We developed a novel and long-acting radiotherapeutic agent Lu-AB-3PRGD, and pioneered a strategy guided by PD-L1-targeted nuclear medicine imaging for the combination of TRT and ICB towards precision cancer therapy, optimizing the therapeutic efficacy and reducing the cost and potential toxicity risks. This strategy could also be adapted for clinical practice, combining conventional radiotherapy or chemotherapy with ICB to enhance therapeutic efficacy.

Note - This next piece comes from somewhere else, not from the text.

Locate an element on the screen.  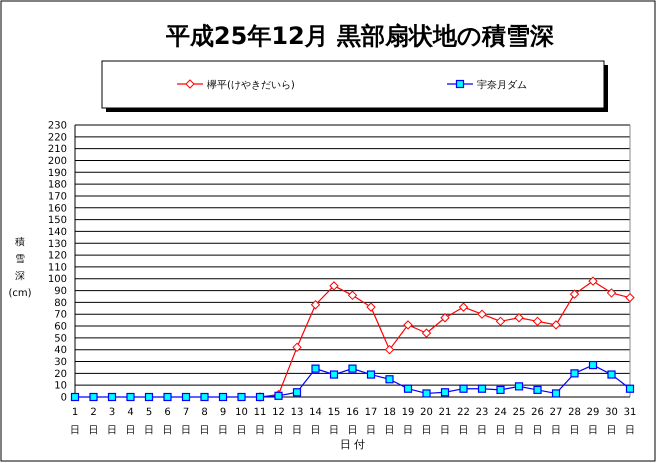
y-tick-label: 80 is located at coordinates (60, 304).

为了使靶向放射性核素治疗(TRT)和免疫检查点阻断(ICB)的协同效应最大化,并降低毒性,我们开创了一种以PD-L1靶向核医学成像为指导的策略,用于将TRT和ICB联合应用于精准癌症治疗。
作为一种新型的靶向放射治疗剂,通过将白蛋白结合剂(AB)引入3PRGD的结构中,开发了靶向整合素αβ的Lu-AB-3PRGD,以实现持续的抗肿瘤作用。在动物模型中进行了Lu-AB-3PRGD TRT以及Lu-AB-3PRGD TRT与抗PD-L1 ICB的不同类型联合治疗。通过Tc-MY1523的PD-L1特异性SPECT/CT成像在体外和体内评估TRT后肿瘤中PD-L1表达的变化。
Lu-AB-3PRGD显示出改善的肿瘤摄取和延长的肿瘤滞留,导致肿瘤生长抑制显著增强。此外,Lu-AB-3PRGD TRT通过上调PD-L1表达和增加肿瘤浸润性CD8 T细胞重塑肿瘤免疫微环境,促进免疫治疗。我们发现抗PD-L1治疗在肿瘤PD-L1表达上调期间更有效,并且时间窗可以通过Tc-MY1523 SPECT/CT确定。
我们开发了一种新型长效放射治疗剂Lu-AB-3PRGD,并开创了一种以PD-L1靶向核医学成像为指导的策略,用于将TRT和ICB联合应用于精准癌症治疗,优化了治疗效果,降低了成本和潜在的毒性风险。该策略也可适用于临床实践,将传统放疗或化疗与ICB联合以提高治疗效果。